Angeline Tubbs

Creature information
- Grouping: Ghosts
- Similar entities: Agnes of Glasgow
- Folklore: New York

Origin
- First attested: 1770s
- Country: United States
- Region: Saratoga Springs, New York
- Details: Spurned or murdered lover abandoned in America by British soldier

= The Witch of Saratoga =

Character from New York folklore

Angeline Tubbs, also known as The Witch of Saratoga (1761 - 1865) was a semi-legendary figure who lived in the area of Saratoga Springs, New York in the 1700s and 1800s.

== Background ==
Tubbs was born in England around 1761, in the Star and Garter Inn in the village of Watford in Northamptonshire. She became engaged to a British officer from the 31st (Huntingdonshire) Regiment of Foot and at age fifteen followed him when he was sent to the colonies to fight in the Revolutionary War. After the British defeat in the Battles of Saratoga, he abandoned her.
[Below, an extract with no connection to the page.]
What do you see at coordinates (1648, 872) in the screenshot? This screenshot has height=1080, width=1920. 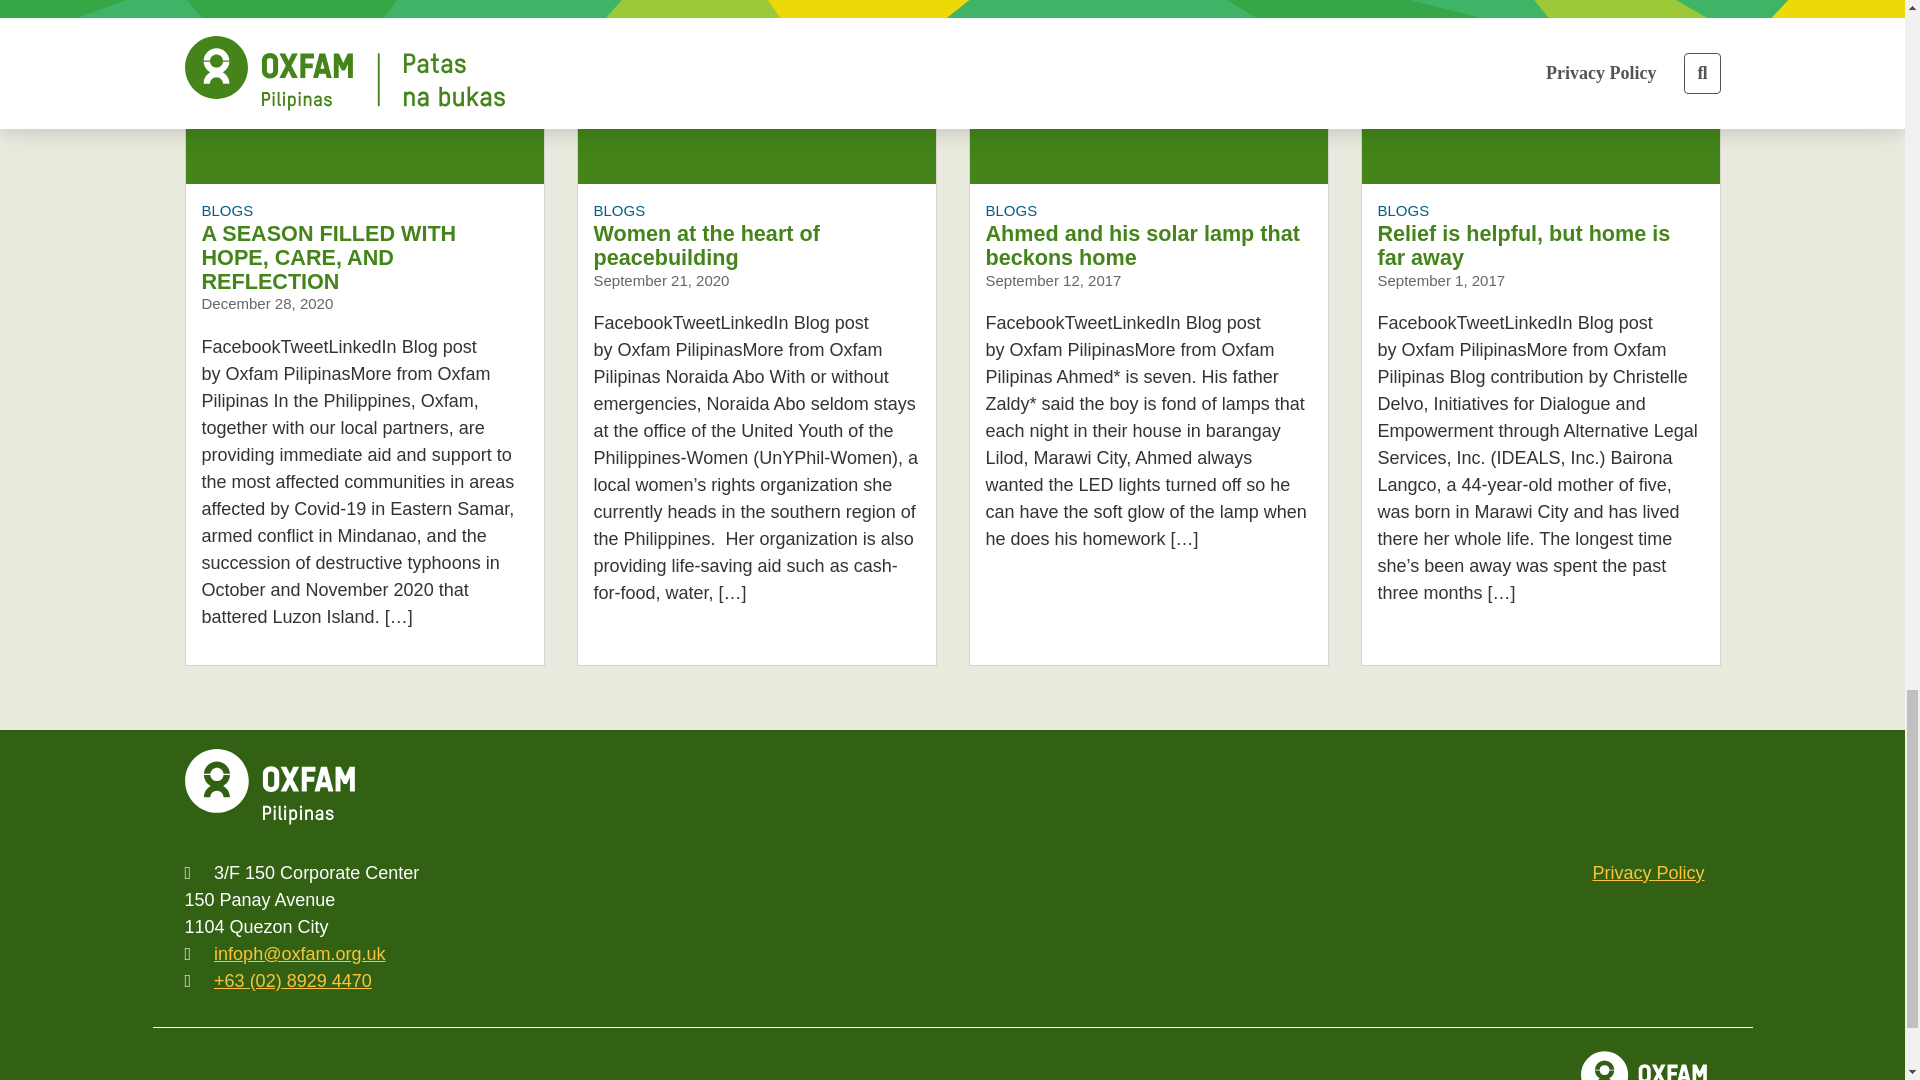 I see `Privacy Policy` at bounding box center [1648, 872].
With no place to go and knowing no one in a strange country, Tubbs supposedly walked fifteen miles through what was then uninhabited wilderness to the neighborhood of Saratoga Springs. There she settled at the base of a hill called Mount Vista, described as "a small mountain one mile north of the village", probably a promontory in the vicinity of Glen Mitchell—
Just north of the village of Saratoga Springs rises a bald promontory of rock - called "Mount Vista" - the gray masses of which impend frowningly over a deep glen beneath.

For many years Tubbs lived there in a hut surrounded by a brood of cats. She developed a reputation as a witch and made a living telling fortunes and trapping. Stone provides the following description:
Had she been mistress of the whirlwind, she could not have been more delighted with storms. She had been seen, her form erect and with extended arms, standing upon the verge of fearful precipices, in the midst of the most awful tempests, conversing, as it were, with unseen spirits, her long, matted hair streaming in the wind, while the thunder was riving the rocks beneath her feet, and the red lightning encircling her as with a winding-sheet of flame.

== Death and legacy ==
Tubbs died in 1865 at the age of 104. Reportedly her ghost can still be seen haunting the woods and she is a popular subject for "ghost walks".